Landlords know that the single most important factor in determining how much rent tenants will pay for an apartment is the number of bedrooms. Back in the days when tenants found apartments through local rental agencies, landlords couldn't get away with bedroom inflation. Landlords who deliberately overstated the number of bedrooms in their listings got blacklisted. The rental agencies are now gone. Today, everybody goes to the internet to find apartments. Unfortunately, Craigslist and other internet listing sites do not verify the information in their listings, and landlords know it. As a result, a lot of rental ads inflate the number of bedrooms.

Here are some tell-tale clues that a landlord is inflating the number of bedrooms in his listing:

  • "This is a 3 bedroom apartment, or 2 bedrooms with a living room." In other words, the landlord is counting the living room as a bedroom in order to make his 2 bedroom apartment look like a 3 bedroom apartment. Some landlords count dining rooms, attics, unfinished basements, garages, and even storage sheds as bedrooms.

  • "Could be 2 bedrooms." This means that there are less than 2 bedrooms. It could be 1 bedroom with an area someplace in the apartment that someone could sleep in. It could mean that the apartment has 1 bedroom and space for a sofabed in the living room. The one thing you can be sure of is that 'could be' means 'isn't.'

  • If it sounds too god to be true, it probably isn't. When the rent seems like a giveaway, it usually turns out that the landlord has inflated the number of bedrooms.

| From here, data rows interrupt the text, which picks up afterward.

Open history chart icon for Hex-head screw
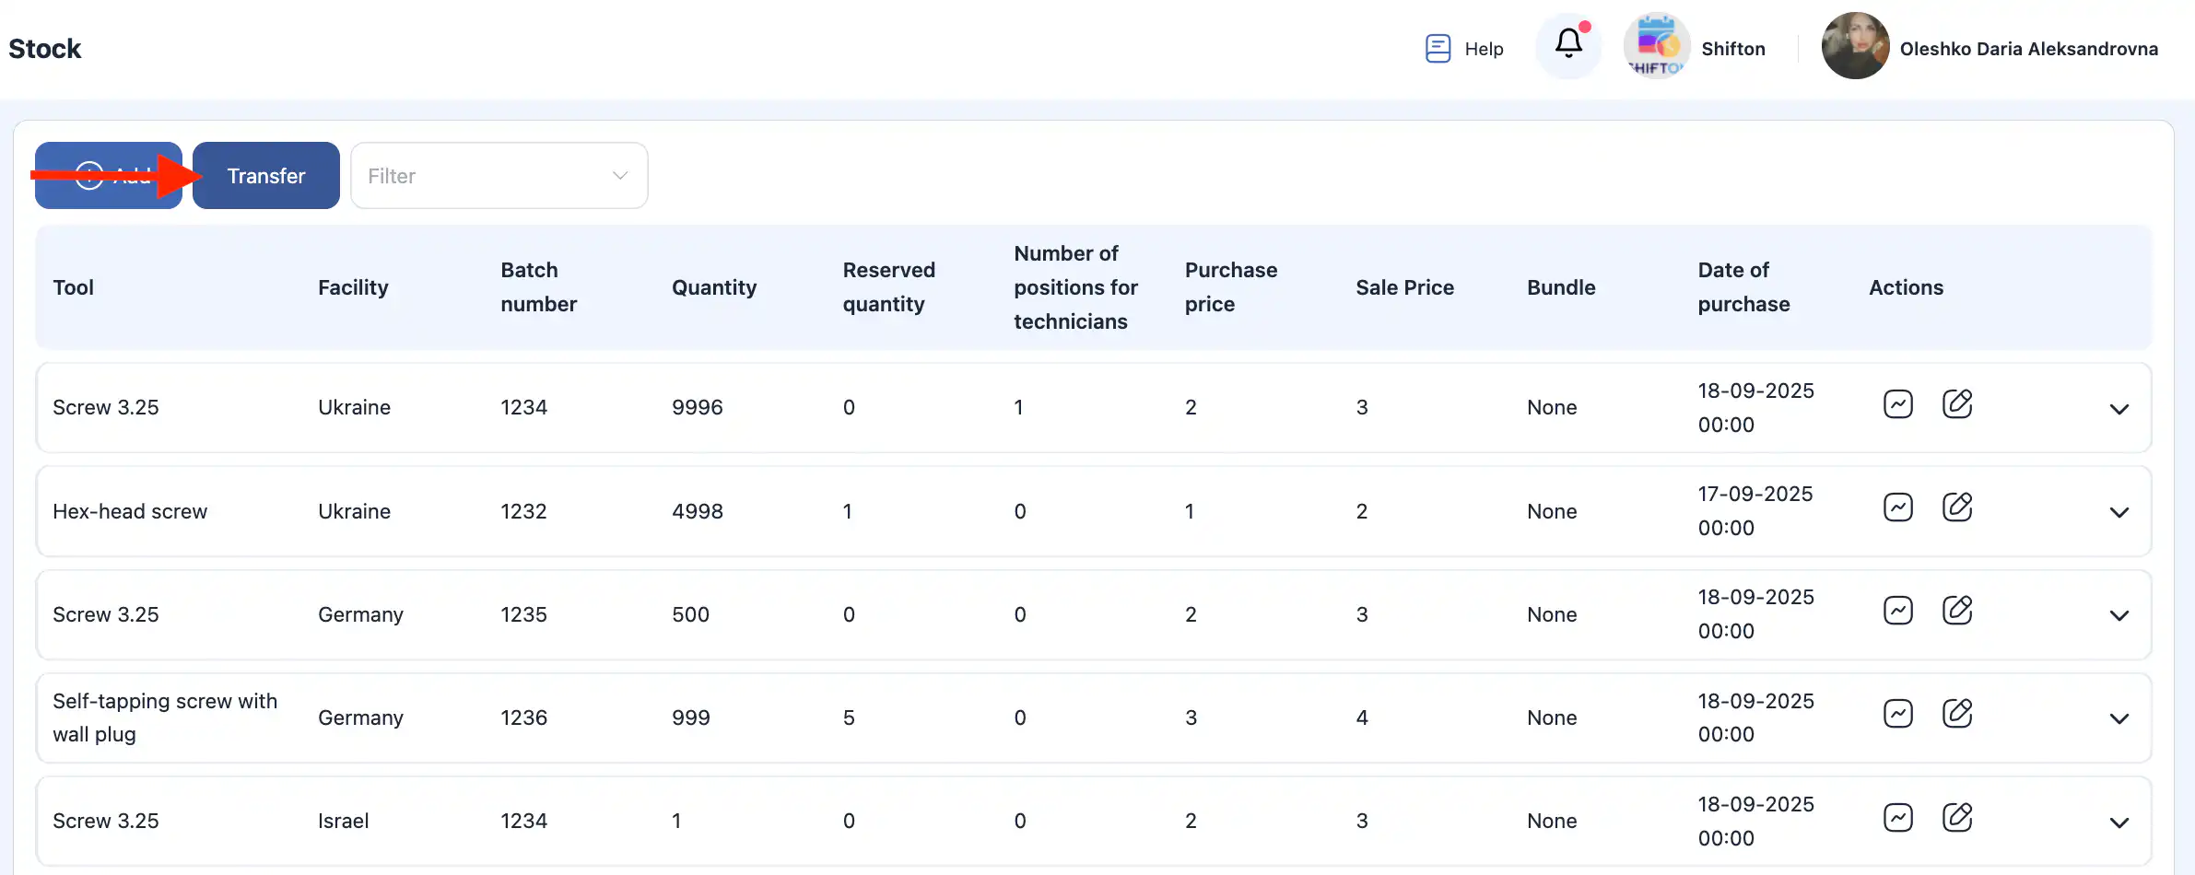 pyautogui.click(x=1897, y=508)
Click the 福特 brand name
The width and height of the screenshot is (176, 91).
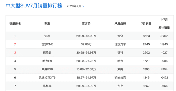pos(120,53)
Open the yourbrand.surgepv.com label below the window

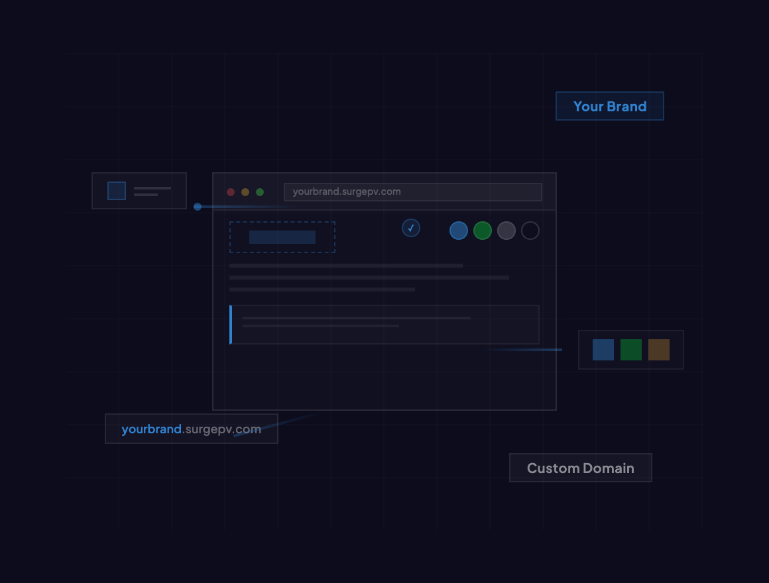[x=191, y=429]
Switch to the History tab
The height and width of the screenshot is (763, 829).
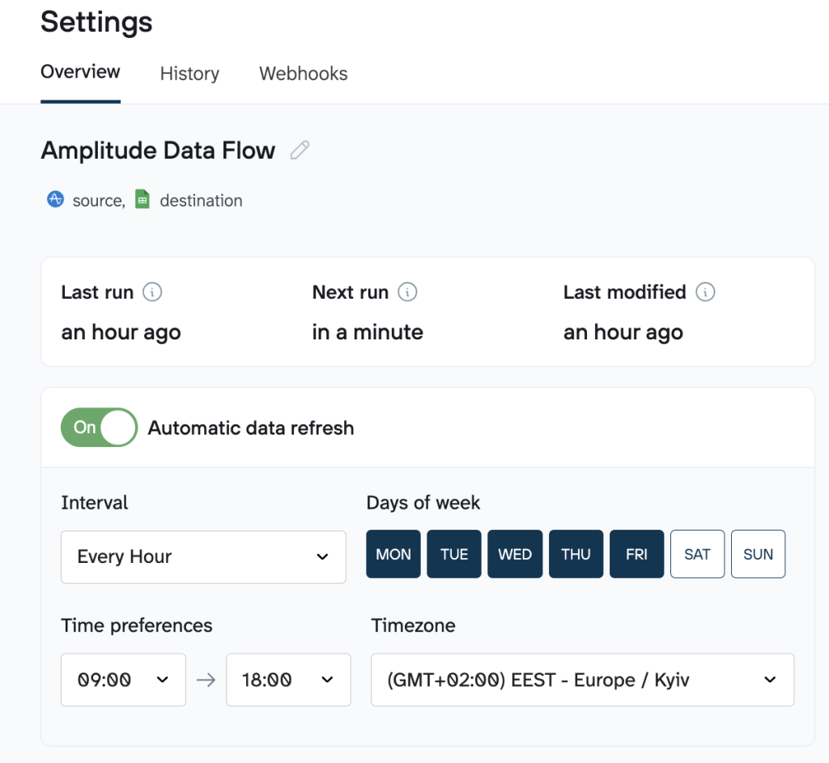(x=189, y=74)
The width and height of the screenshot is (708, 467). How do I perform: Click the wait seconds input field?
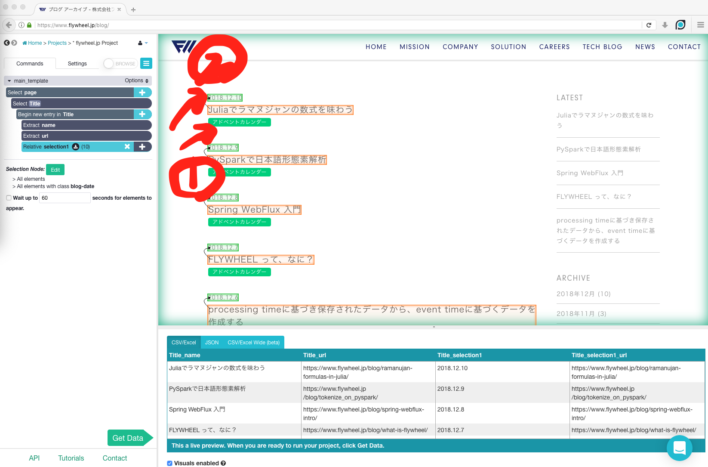point(65,198)
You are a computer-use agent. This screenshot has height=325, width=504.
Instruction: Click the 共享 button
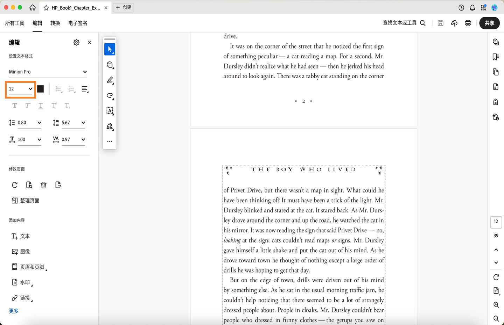[x=489, y=23]
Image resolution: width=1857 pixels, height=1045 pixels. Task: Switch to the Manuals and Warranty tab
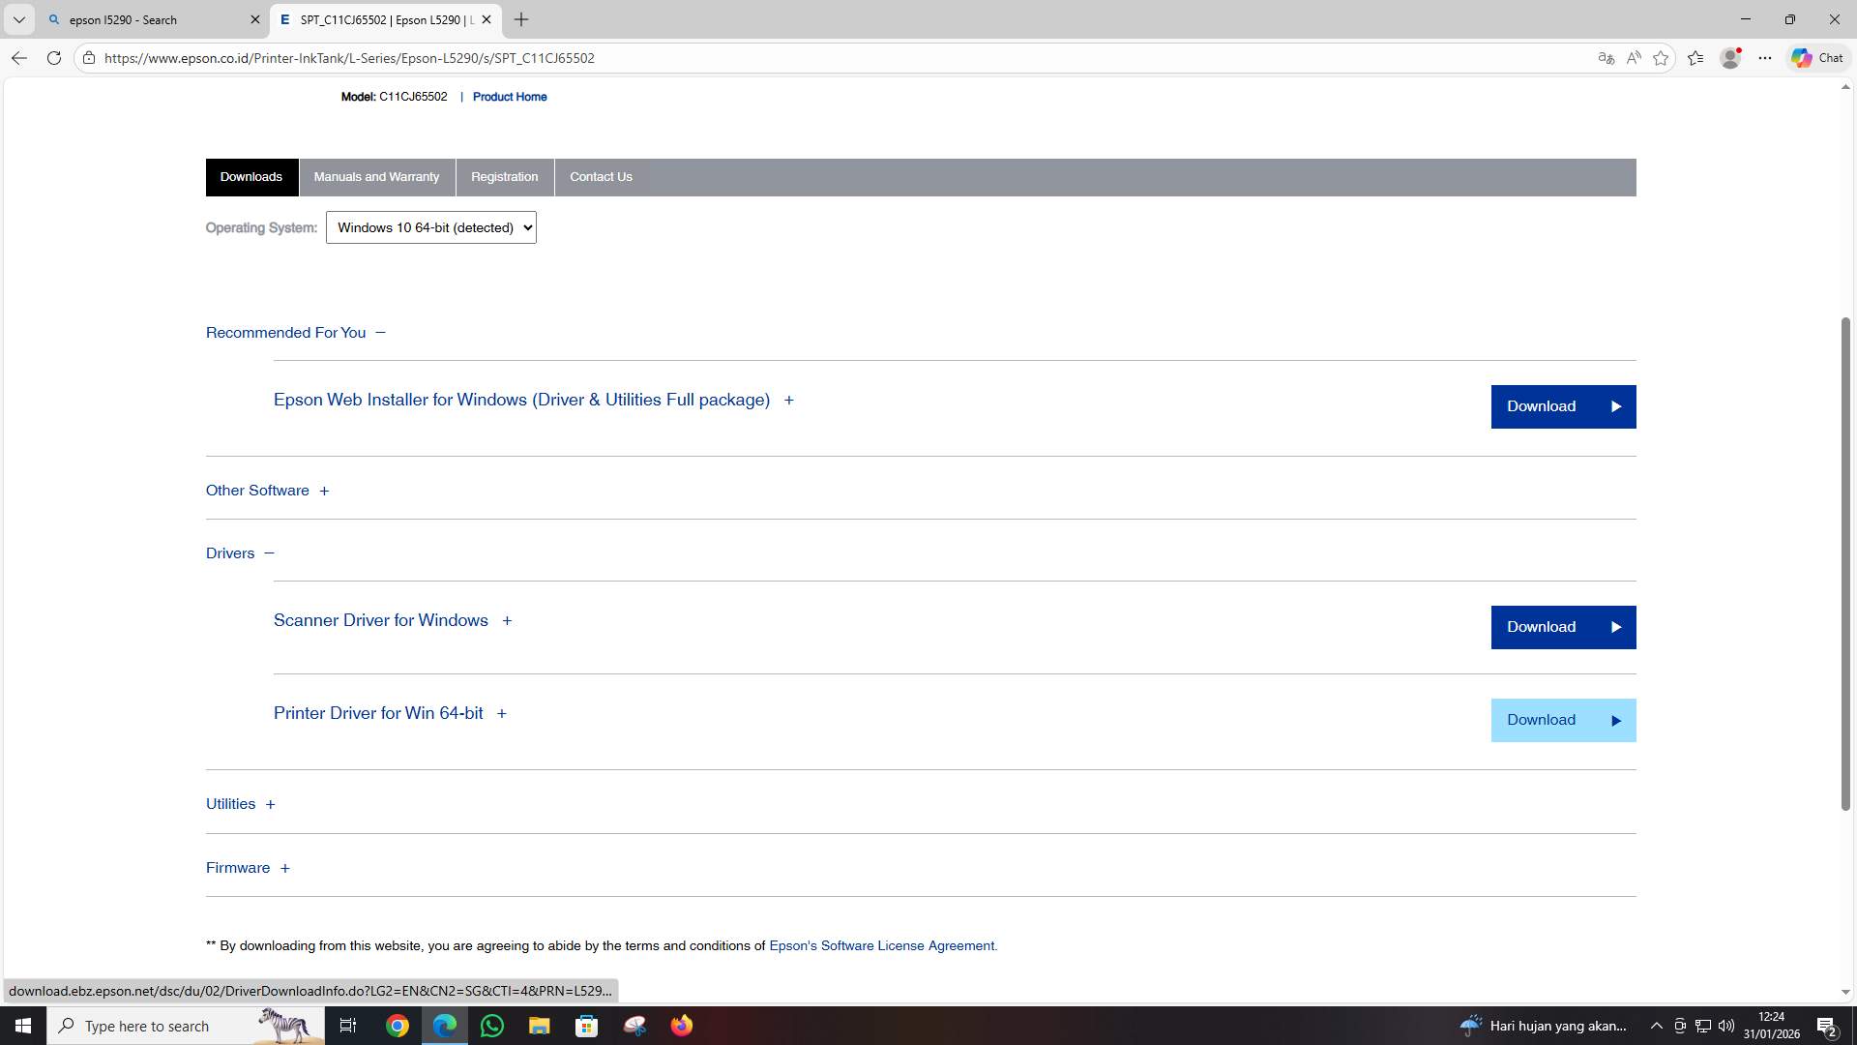pyautogui.click(x=376, y=176)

    Bedroom inflation is a form of bait-and-switch advertising. The purpose of bedroom inflation is to get people to come and see an apartment who would not have come if they had known the truth. I don't play this game. Most landlords accurately describe their apartments. Bedroom inflation is unethical, but from a purely practical standpoint, it's ineffective. A prospective tenant will find out that he has been conned as soon as he inspects the apartment and sees that there aren't as many bedrooms as advertised. That just makes people angry. The goal of a rational landlord with a vacant apartment is to rent the place. The goal is not to get people to come over, see the apartment, and then walk out in a huff.